» What you will do
Return every record below exactly as written, but leave out the pictures.

» Collected data entries
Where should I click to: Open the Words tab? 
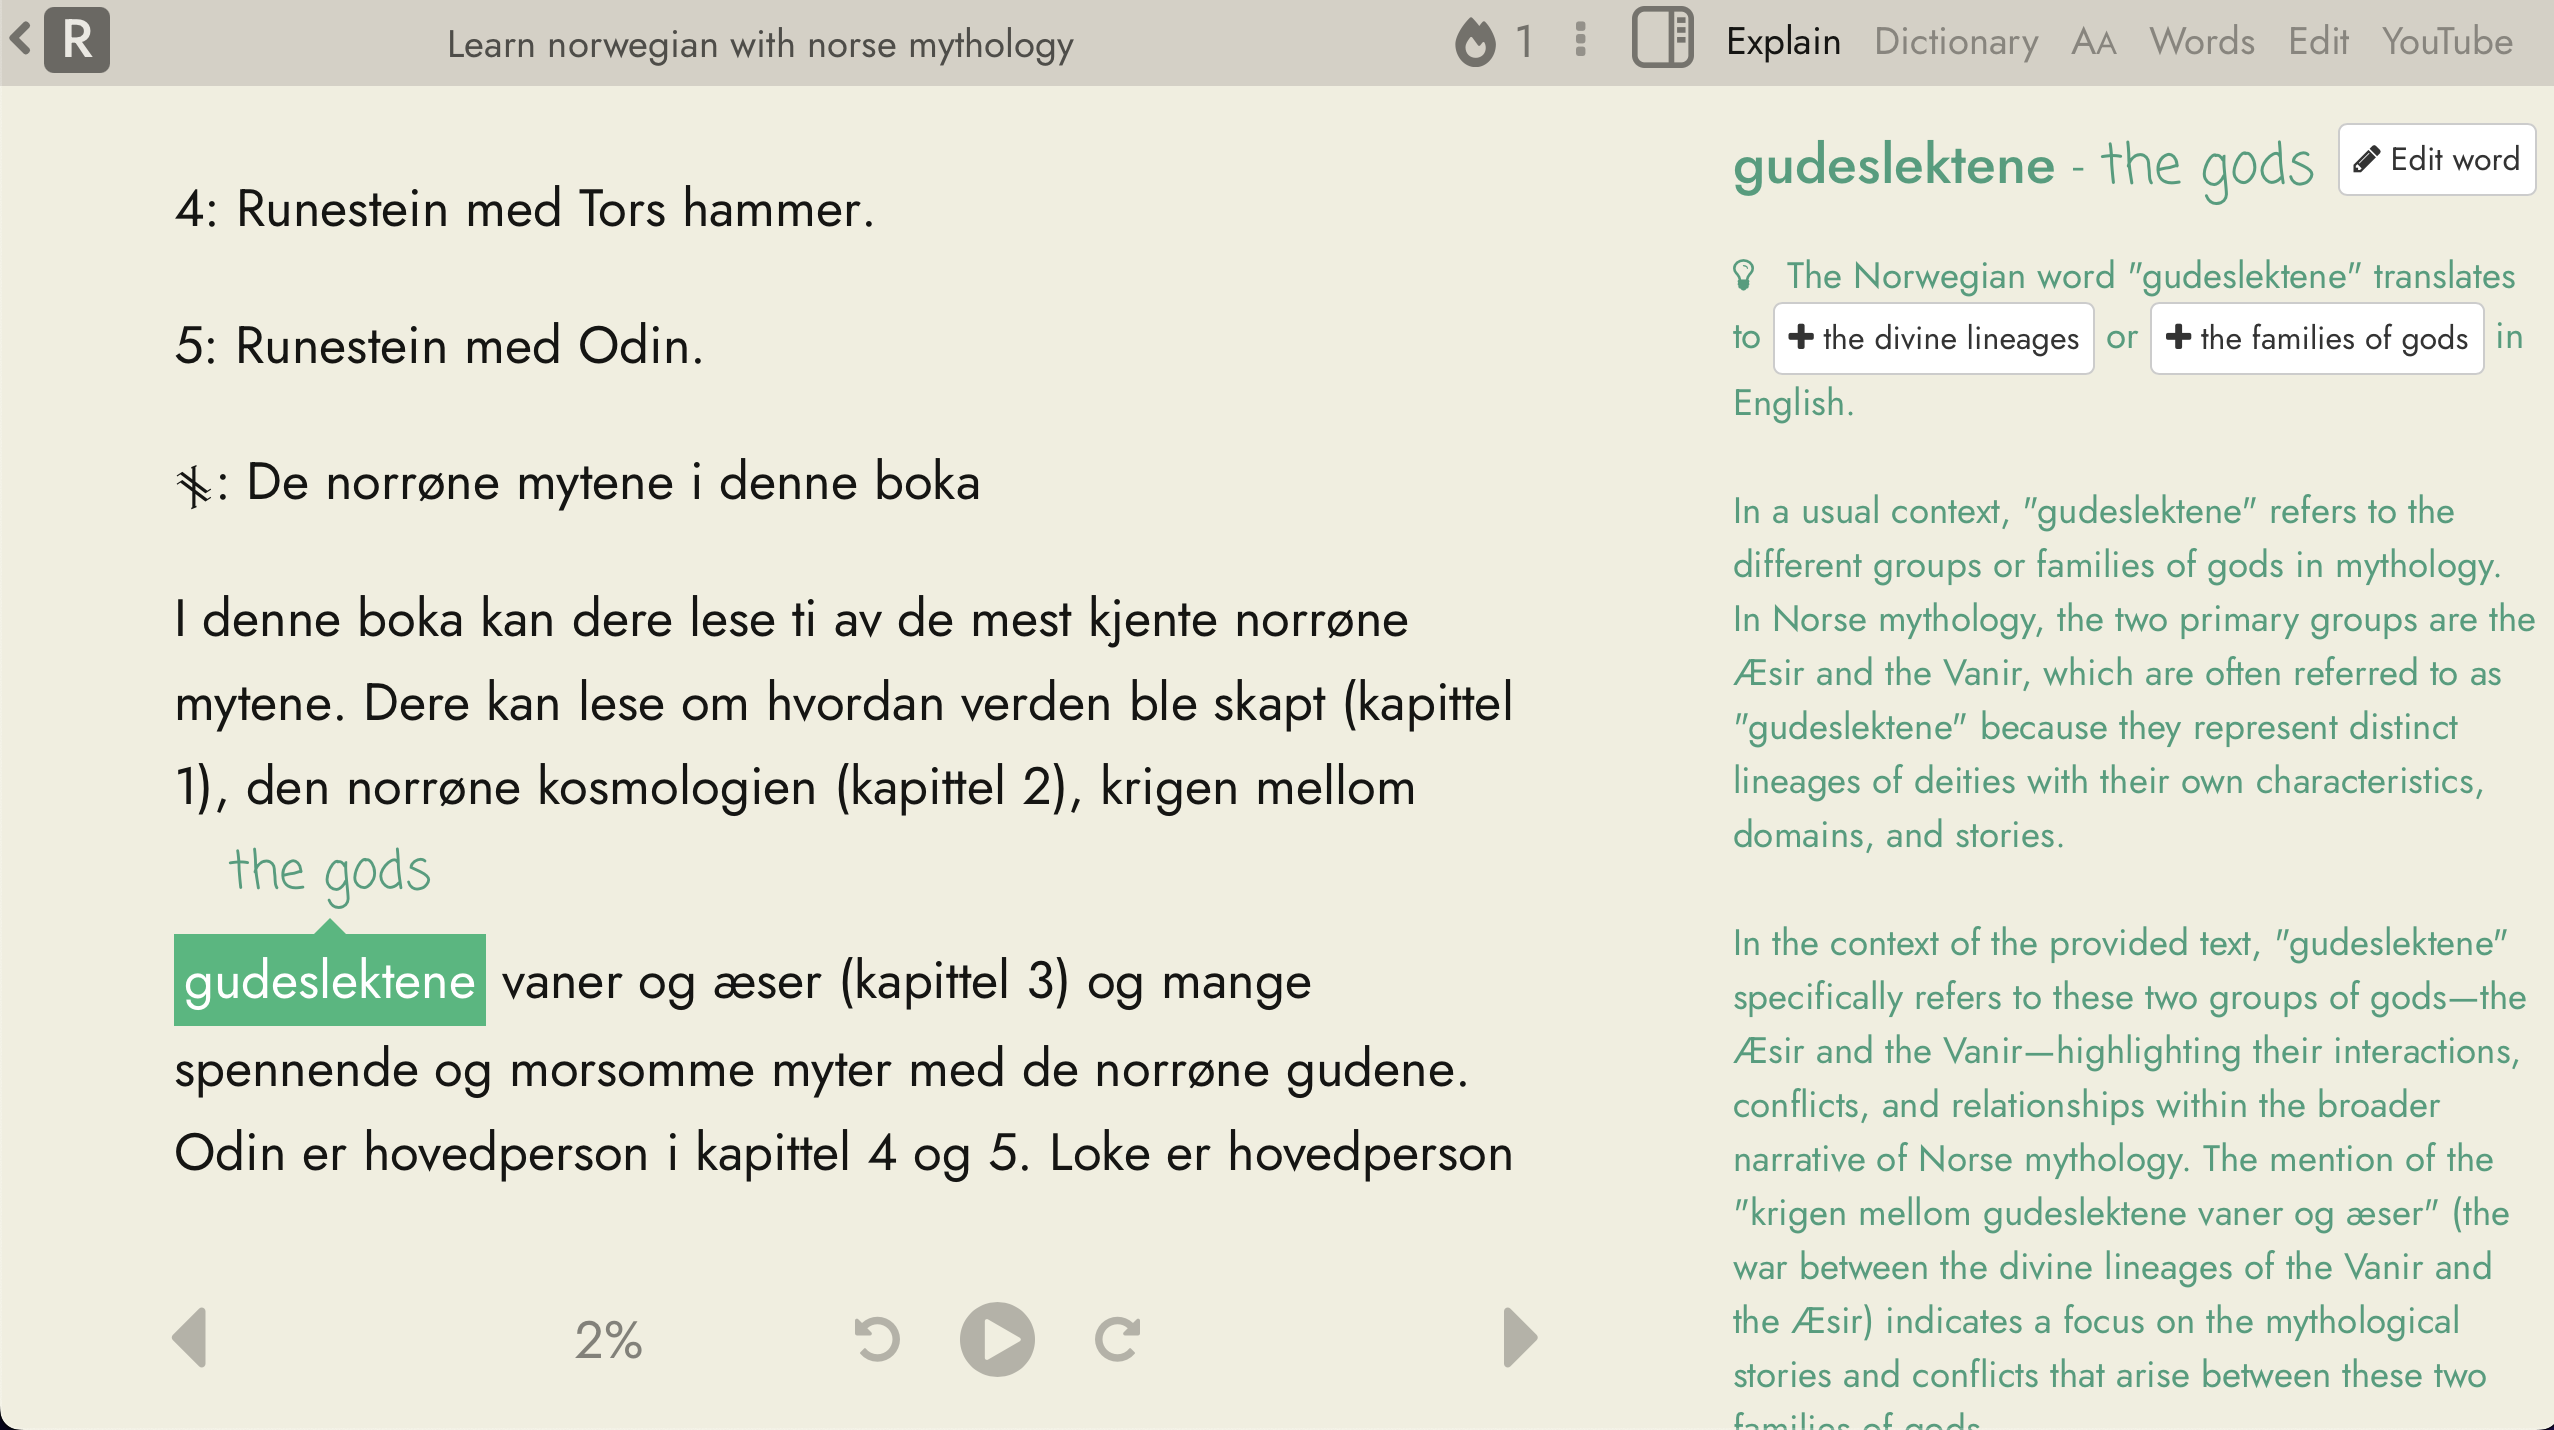point(2202,42)
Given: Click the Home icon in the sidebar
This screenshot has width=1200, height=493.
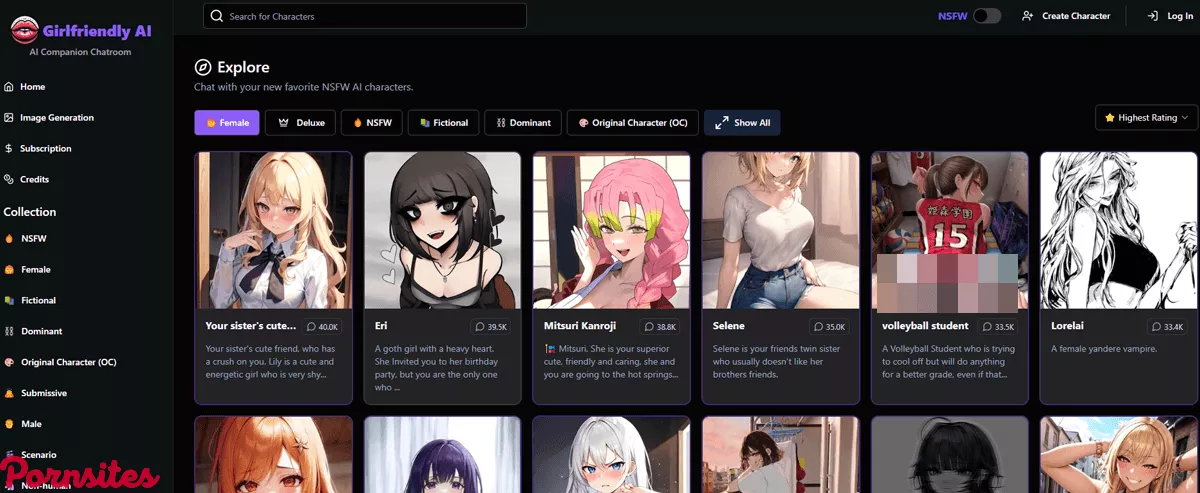Looking at the screenshot, I should 9,87.
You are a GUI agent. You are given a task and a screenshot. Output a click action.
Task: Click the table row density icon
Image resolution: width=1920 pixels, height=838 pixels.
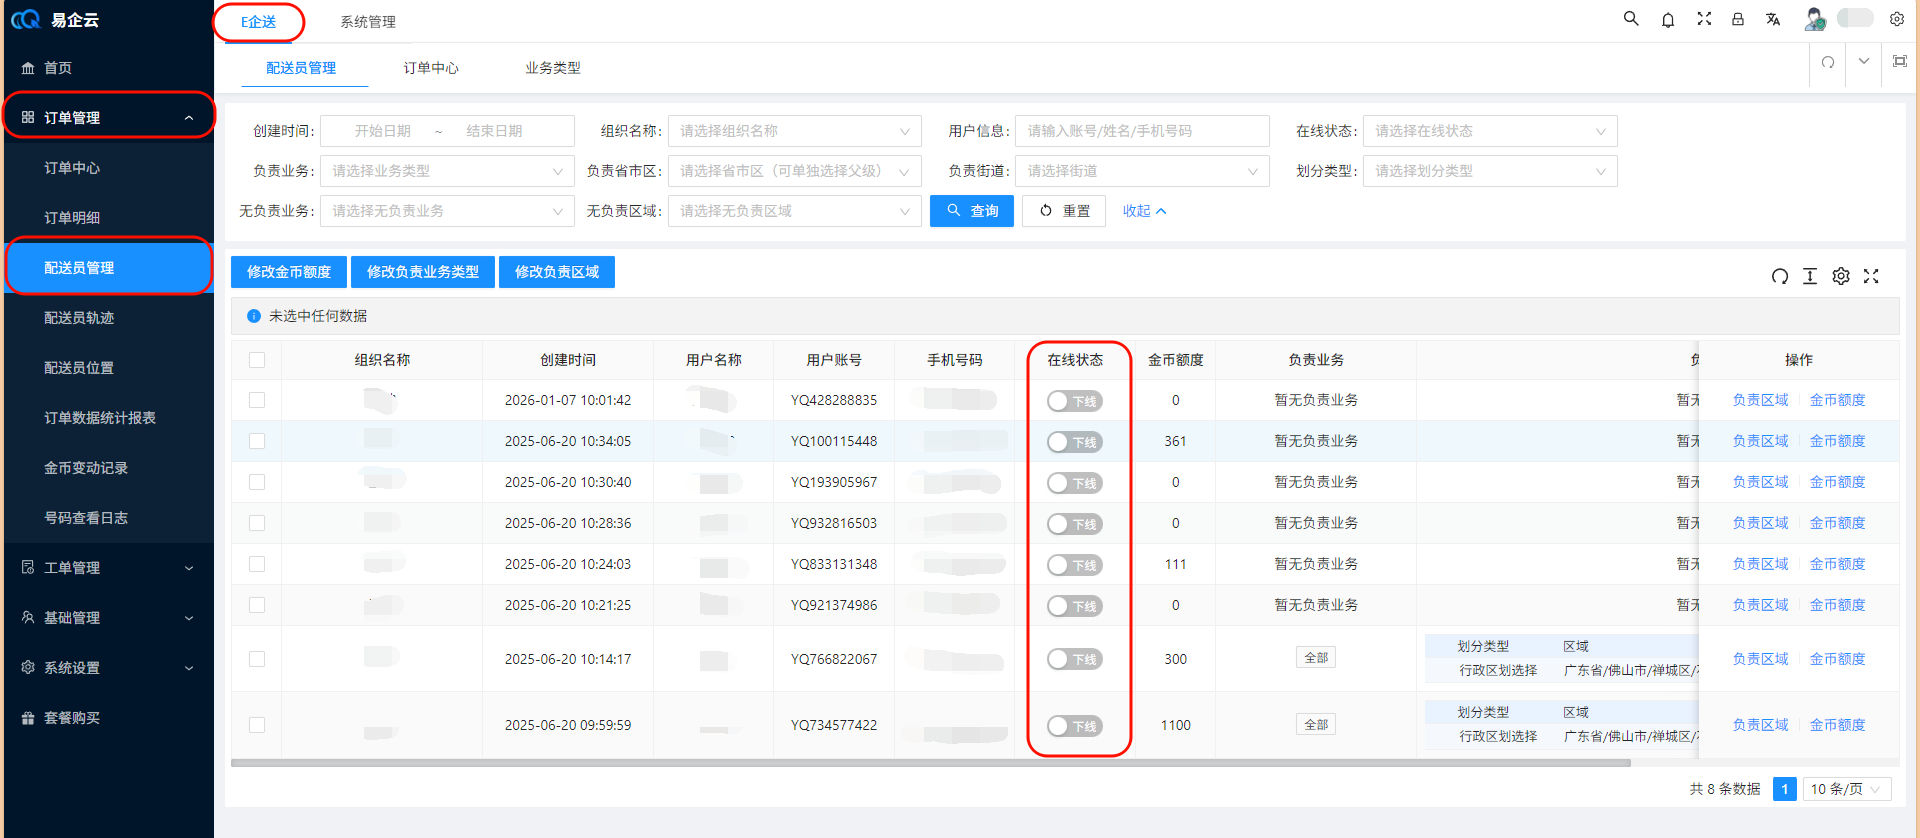pos(1810,276)
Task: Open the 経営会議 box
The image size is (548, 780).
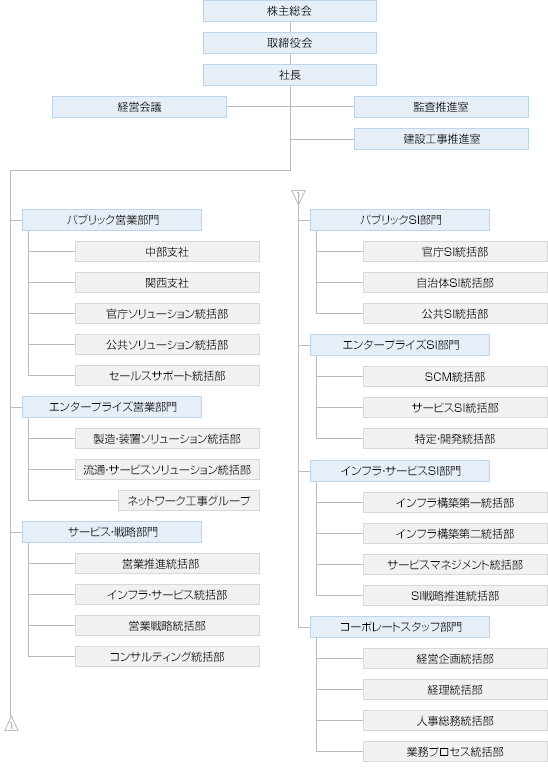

» Solution
Where should I click to: Open the Words tab? 
point(2202,42)
Given: Click the Home icon in the sidebar
This screenshot has width=1200, height=493.
Looking at the screenshot, I should 9,87.
You are a GUI agent. You are given a task and a screenshot. Output a click action.
Task: Click the table row density icon
Image resolution: width=1920 pixels, height=838 pixels.
pos(1810,276)
Task: Open the 経営会議 box
The image size is (548, 780).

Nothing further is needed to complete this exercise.